**ОТРЫВОК ДОКУМЕНТА**:
········

Этот сборник уникален в плане эталонного, сверхточного совпадения со всеми мыслимыми и немыслимыми законами психоанализа и каббалы. Что бы там ни говорили телевизионные фарисеи, но Никита Джигурда (он же Джа Нат-Хан) являет нам живой пример сверхчеловеческой психической целостности. Нелегко открыться миру —Джигурда открыт миру. Гораздо сложнее открыться самому себе – Джа Нат-Хан открылся себе. Поэтому его творчество идёт сплошным потоком, потоком целостным, структурированным, осмысленным. Стихи Джигурды приятны ещё и тем, что их не надо анализировать и, тем более, психоанализировать. Тут всё просто и гениально. Смысл не ждёт, когда ты его поймёшь. Смысл врывается в твоё сознание вместе с вихрем звуков, слов, рифм, вместе с божественно-первобытным ритмом.
Поэт имеет право на первобытность. Не на варварство или дикарство, а именно на первичный, первозданный быт. Это быт чистого духа. Повседневность, в которой (согласно Рериху) всегда должно быть место подвигу. Здесь нет искусственной стерильности и напускного снобизма. Охранной грамотой этой нестерильности является обсценная лексика – матюки, по-нашему. И вот здесь многие ценители поэзии срезаются, не пройдя проверку. Почему же мат отпугивает так называемых приличных людей?

········

**СПИСОК ЗАДАНИЙ**:
a - Переведите на английский язык предложение из отрывка о стихах Джигурды: «Стихи Джигурды приятны ещё и тем, что их не надо анализировать и, тем более, психоанализировать».
b - Пожалуйста, допишите отрывок о стихах Джигурды, продолжив его сразу после последнего предложения.

**ИСХОДНЫЕ ДАННЫЕ**:
········

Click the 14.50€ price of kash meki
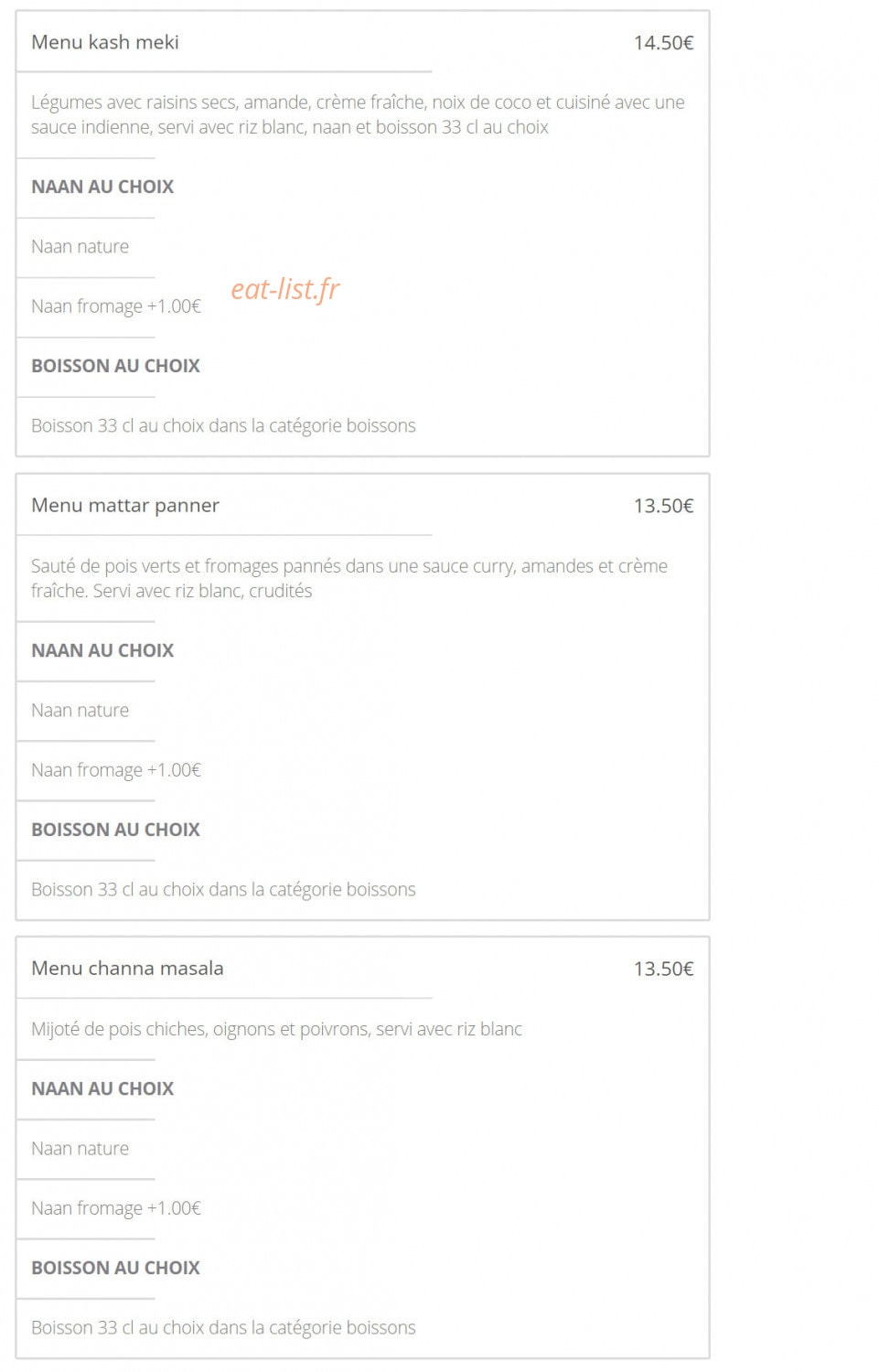The height and width of the screenshot is (1372, 879). pos(663,43)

········

**ОТВЕТЫ ПО ЗАДАНИЯМ**:
a - Dzhigurda's poems are also pleasing in that there is no need to analyze them, let alone psychoanalyze them.

b -
Во-первых, материться надо уметь. Беспорядочное употребление мата, словоблудие и блядословие – это мат по горизонтали, как говорит Джигурда. Другое дело, когда ругательство превращается в восхваление, в концентрат чистых эмоций, в мантру, в призыв к высшим силам. Это уже мат по вертикали, который обеспечивает высокую первобытность, гарантирует чистоту помыслов. Великий венгерский психоаналитик Шандор Ференци отмечал, что правильно сконструированный мат подобен заклинанию, так как вызывает в сознании человека сакральные образы половых ритуалов. Не удивительно, что невротики (у которых сексуальность извращена и одновременно подавлена) боятся мата: он разрушает защитные барьеры их психики.
Во-вторых, так называемые ревнители и охранители русской культуры должны эту культуру по-настоящему любить и знать. Разве можно вырвать из культурного контекста Ивана Семеновича Баркова, автора срамных од?
Нарцисс, красу свою любя,
Мнил в жопу выебать себя,
Тщась к ней обресть дорогу хую.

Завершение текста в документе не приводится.